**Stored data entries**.
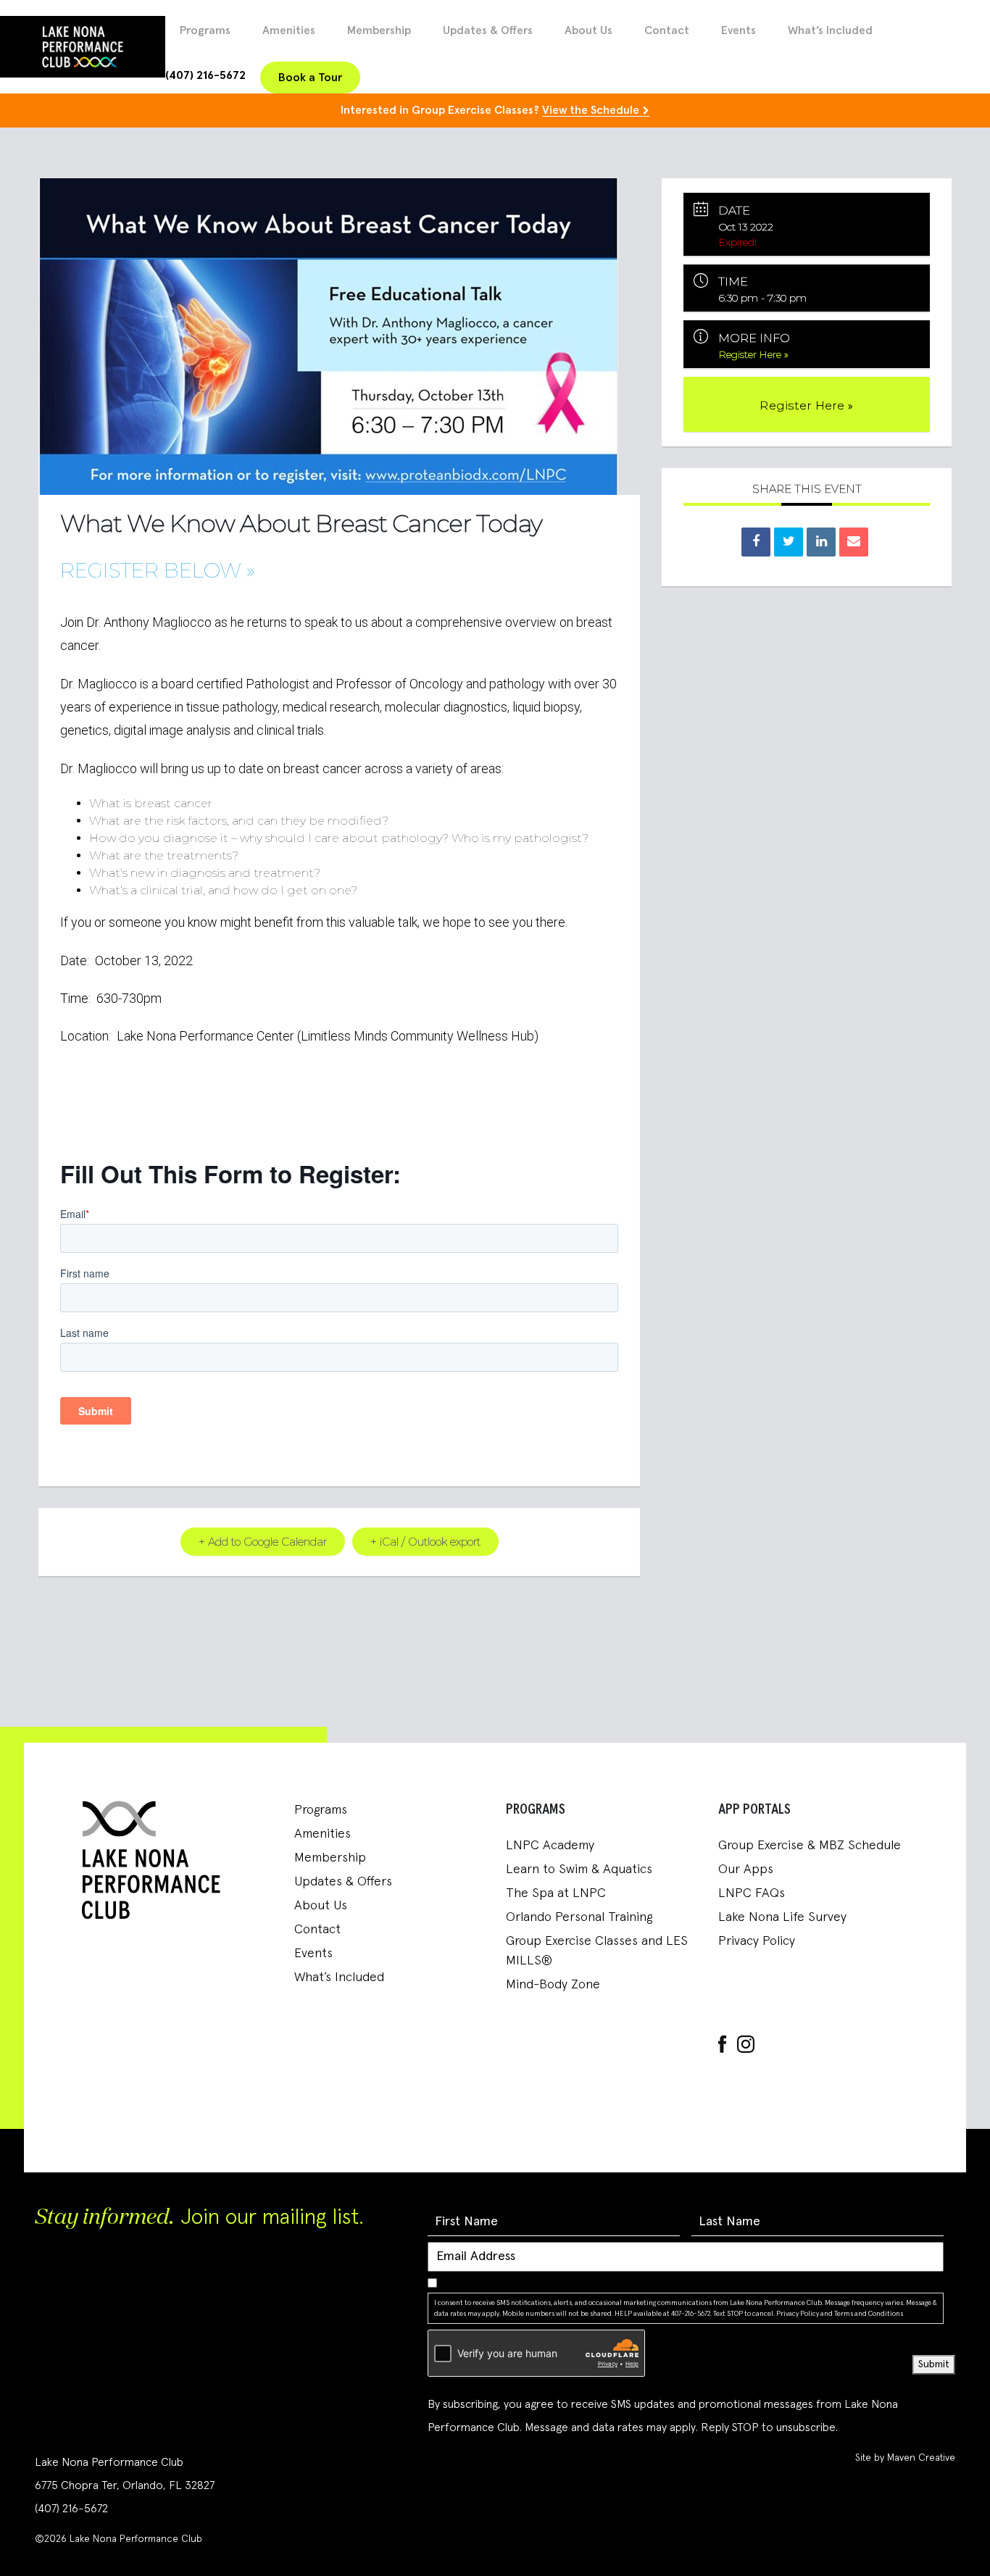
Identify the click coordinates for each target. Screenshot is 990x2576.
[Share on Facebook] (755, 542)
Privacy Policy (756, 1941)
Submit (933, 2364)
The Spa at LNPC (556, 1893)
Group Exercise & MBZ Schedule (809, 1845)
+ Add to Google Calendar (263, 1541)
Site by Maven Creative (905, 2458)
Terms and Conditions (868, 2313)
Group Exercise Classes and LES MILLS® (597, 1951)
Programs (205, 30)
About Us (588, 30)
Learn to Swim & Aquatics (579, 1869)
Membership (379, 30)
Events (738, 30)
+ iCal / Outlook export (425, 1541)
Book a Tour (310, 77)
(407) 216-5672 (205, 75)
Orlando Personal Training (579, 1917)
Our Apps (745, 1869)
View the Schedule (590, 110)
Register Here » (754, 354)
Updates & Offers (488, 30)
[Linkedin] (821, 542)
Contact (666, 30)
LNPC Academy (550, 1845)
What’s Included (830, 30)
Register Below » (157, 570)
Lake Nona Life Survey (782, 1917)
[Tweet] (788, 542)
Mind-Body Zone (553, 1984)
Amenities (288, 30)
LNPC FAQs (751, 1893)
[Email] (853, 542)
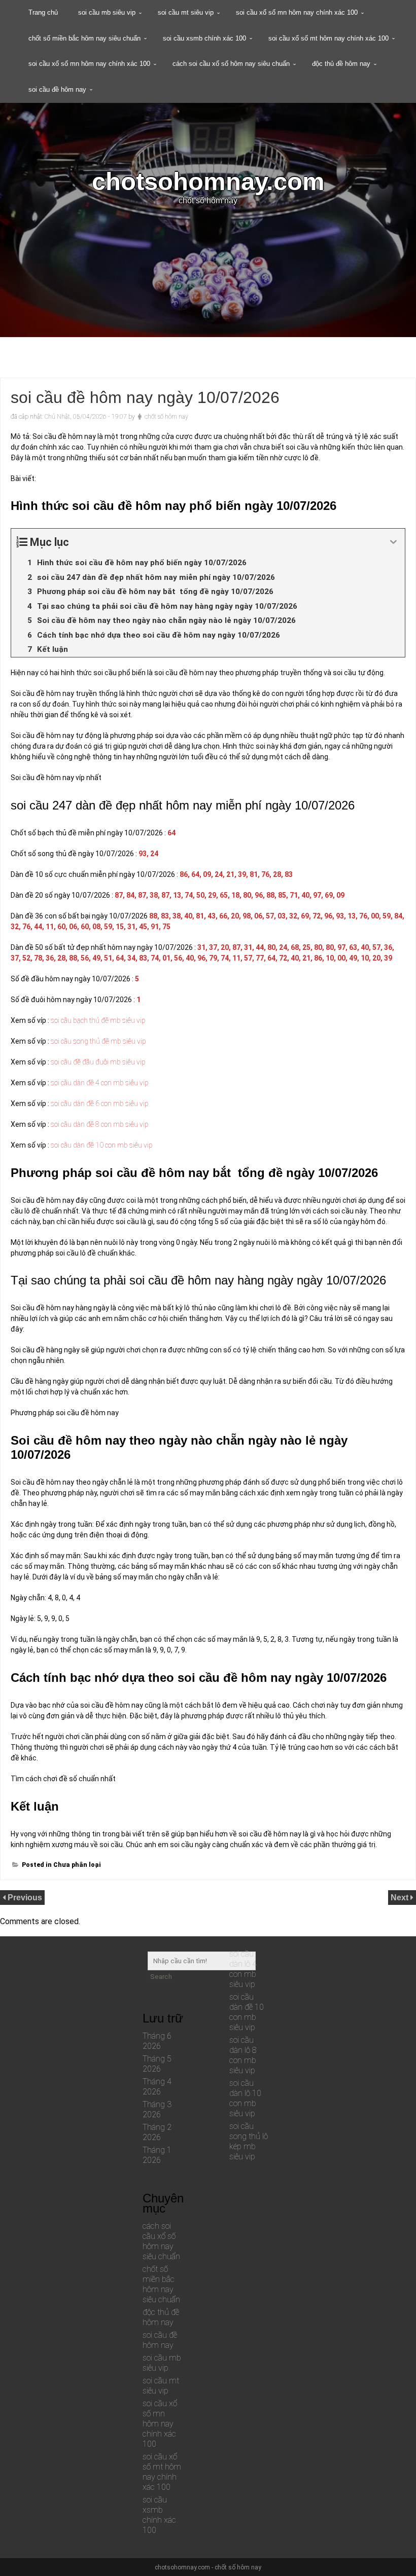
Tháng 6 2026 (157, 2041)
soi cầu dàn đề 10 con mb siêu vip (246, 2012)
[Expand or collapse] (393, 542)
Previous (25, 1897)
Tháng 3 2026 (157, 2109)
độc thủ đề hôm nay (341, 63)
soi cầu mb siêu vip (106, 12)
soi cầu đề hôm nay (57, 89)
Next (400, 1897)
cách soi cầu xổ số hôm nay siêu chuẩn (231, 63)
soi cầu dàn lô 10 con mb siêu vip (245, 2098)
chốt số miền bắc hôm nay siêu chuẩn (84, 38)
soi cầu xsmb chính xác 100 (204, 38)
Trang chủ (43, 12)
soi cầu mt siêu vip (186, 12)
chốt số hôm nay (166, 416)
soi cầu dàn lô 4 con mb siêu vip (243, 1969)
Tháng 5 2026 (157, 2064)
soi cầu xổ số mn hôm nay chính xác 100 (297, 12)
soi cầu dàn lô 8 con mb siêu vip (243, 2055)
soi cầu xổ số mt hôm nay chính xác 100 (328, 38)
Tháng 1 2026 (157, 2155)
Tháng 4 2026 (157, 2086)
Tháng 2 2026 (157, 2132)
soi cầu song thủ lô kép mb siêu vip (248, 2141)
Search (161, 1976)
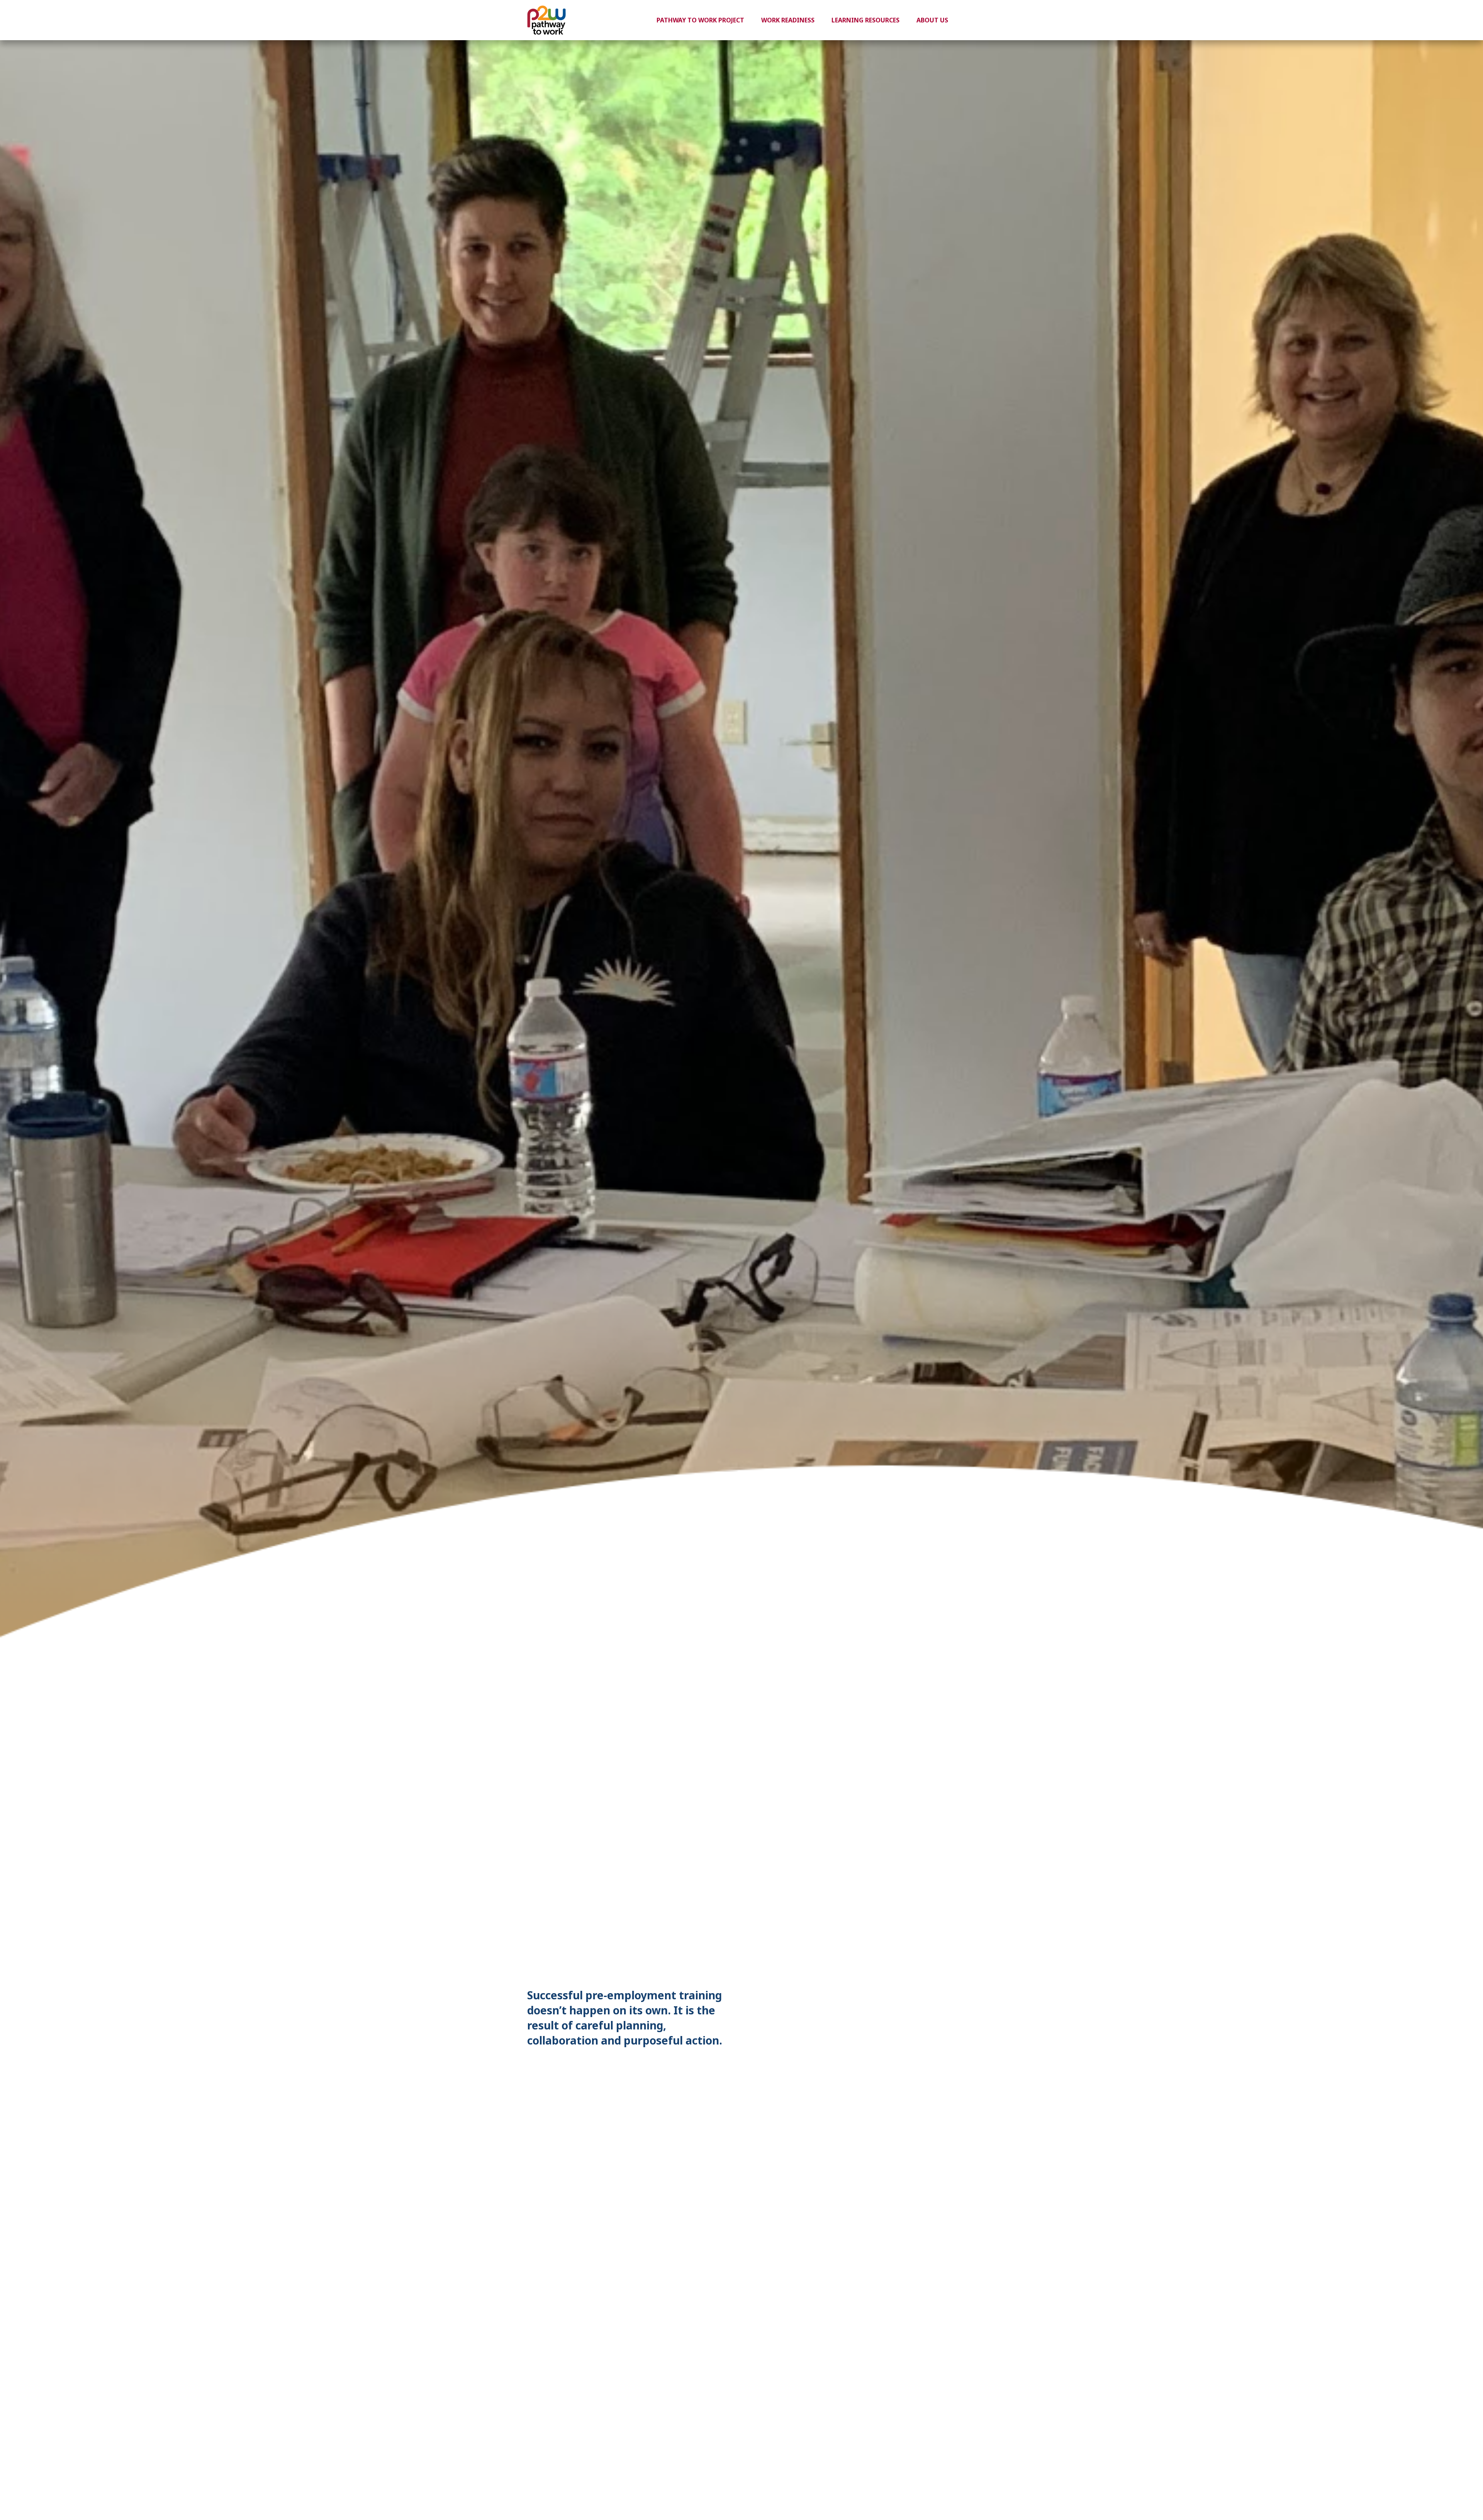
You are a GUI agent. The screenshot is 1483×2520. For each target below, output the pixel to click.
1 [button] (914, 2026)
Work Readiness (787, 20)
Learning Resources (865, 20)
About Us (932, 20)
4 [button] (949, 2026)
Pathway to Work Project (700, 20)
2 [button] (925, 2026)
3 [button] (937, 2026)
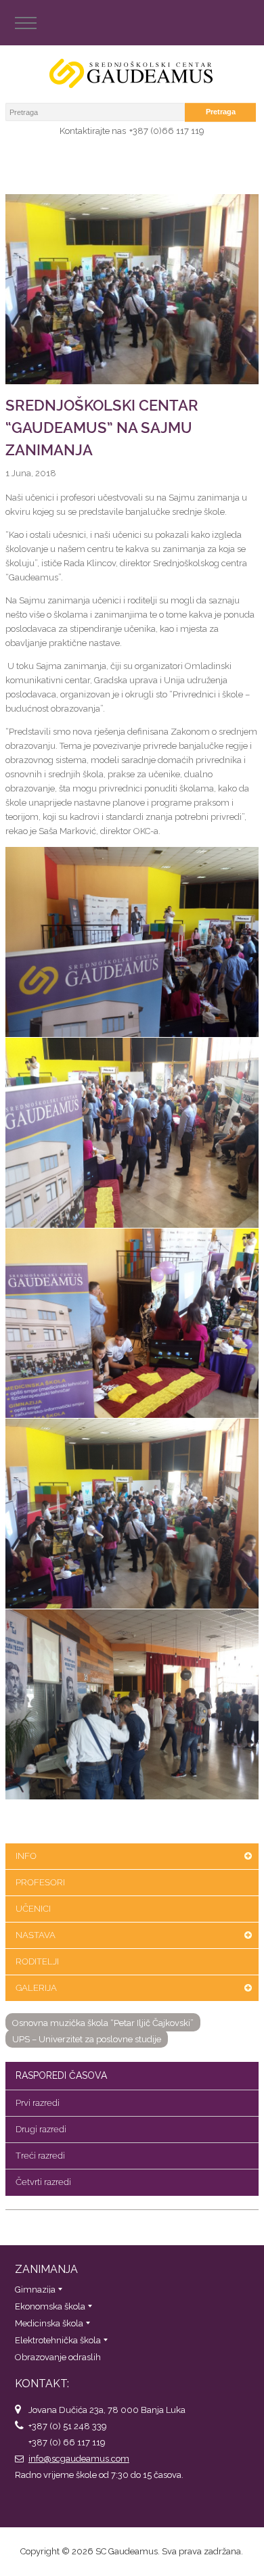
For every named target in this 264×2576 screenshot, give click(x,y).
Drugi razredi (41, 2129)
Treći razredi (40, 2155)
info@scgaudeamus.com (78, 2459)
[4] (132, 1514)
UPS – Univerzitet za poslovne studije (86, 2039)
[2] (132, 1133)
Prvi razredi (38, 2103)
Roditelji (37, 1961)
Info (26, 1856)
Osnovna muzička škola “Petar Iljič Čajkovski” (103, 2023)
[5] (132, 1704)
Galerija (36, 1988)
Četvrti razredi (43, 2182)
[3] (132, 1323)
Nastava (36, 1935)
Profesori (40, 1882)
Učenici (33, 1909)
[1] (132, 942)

**THE PROBLEM**. Find the word "chốt" in the data and copy out each line where it turns up.

**WRITTEN ANSWER**.
chốt số miền bắc hôm nay siêu chuẩn (84, 38)
chốt số hôm nay (166, 416)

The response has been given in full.